Required action. Search the data for the word "panel" and copy every line that contains it.

════════

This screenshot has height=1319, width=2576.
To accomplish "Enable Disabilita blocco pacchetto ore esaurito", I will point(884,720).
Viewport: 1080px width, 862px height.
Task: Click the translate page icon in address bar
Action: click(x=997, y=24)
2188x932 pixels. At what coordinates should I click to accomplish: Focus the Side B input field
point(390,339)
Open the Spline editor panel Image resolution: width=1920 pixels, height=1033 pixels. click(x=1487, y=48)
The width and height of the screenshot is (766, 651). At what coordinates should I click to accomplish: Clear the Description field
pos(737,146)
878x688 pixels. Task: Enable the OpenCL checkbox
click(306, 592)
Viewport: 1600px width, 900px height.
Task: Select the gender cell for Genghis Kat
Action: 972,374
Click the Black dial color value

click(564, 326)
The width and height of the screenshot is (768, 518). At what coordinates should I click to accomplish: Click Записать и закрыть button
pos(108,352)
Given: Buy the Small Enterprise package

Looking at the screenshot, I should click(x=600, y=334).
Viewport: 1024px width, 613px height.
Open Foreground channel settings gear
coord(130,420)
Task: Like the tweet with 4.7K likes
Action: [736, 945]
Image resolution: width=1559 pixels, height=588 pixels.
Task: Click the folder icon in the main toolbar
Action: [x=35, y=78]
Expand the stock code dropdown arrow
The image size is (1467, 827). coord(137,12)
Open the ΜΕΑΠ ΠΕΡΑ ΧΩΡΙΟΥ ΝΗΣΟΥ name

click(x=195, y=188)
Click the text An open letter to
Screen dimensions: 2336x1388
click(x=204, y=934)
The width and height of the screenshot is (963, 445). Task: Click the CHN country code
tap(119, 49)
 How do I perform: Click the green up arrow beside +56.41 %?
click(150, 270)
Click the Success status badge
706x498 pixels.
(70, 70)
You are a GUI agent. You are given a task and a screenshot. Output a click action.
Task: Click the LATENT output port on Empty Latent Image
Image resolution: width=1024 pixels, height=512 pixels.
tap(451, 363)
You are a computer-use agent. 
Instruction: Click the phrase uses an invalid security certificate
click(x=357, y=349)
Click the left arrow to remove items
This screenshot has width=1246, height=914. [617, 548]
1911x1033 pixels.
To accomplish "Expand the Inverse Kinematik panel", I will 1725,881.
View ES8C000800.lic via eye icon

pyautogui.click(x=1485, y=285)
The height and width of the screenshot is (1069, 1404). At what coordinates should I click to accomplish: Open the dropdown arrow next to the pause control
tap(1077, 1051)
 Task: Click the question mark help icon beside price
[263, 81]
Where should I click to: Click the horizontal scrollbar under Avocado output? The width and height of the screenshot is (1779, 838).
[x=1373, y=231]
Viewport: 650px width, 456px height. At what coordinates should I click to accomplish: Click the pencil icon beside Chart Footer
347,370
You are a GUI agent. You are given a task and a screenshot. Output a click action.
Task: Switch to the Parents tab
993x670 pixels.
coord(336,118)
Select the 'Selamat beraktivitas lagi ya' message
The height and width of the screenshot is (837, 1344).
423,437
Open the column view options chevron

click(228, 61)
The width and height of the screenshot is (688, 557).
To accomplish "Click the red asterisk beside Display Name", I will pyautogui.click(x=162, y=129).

════════

Task response.
Open the Spline editor panel Image resolution: width=1920 pixels, height=1033 pixels. click(x=1487, y=48)
To accomplish "Expand the Inverse Kinematik panel", I will 1725,881.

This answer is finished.